Rinse the white flesh well and soak in fresh water for 2 hours. Bring a large pan half full of water to the boil. Drain the pieces of melon and plunge them into the water and simmer until they are tender but not soft. This can take from 30 to 45 minutes or so and the water may need topping up, test them with a skewer or point of a knife.

Add the correct amount of sugar to the water with the lemon juice and ginger.

Bring the liquid back to the boil, stirring to ensure all the sugar has dissolved, and boil the liquid, stirring every so often, until the pieces of melon are translucent and the syrup is thick: this usually takes 15-20 minutes, again you may need to add a little water if it's not covering the melon or if the liquid is starting to colour.

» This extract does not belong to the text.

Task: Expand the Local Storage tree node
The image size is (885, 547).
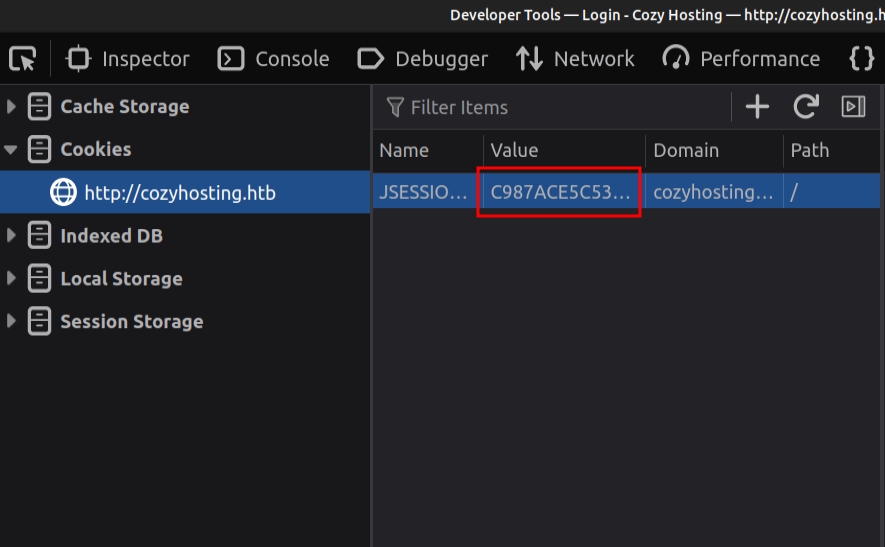Action: (12, 279)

Pack the melon into sterilised preserving jars, cover with the liquid and seal immediately. Allow to cool and stiffen, then eat with cheese.

Melons with ham

One of those famous marriages of sweet and savoury. As simple as it may be though, it relies heavily on the two ingredients being of the highest quality and in perfect condition. You can theme a melon and ham mixture by matching a French ham such as Bayonne or Rosette de Lyon with, say, an orange-fleshed Charentais. Wherever you are in Europe buy the best local ham to go with melon. In the West Country, you could try one of Denhay Farms' award-winning, air-dried hams from my home town, Bridport ( If you're in London go to Brindisa in Borough Market on Fridays and Saturdays or their shop in Exmouth Market, EC1, and buy some of the finest joselito or a pata negra.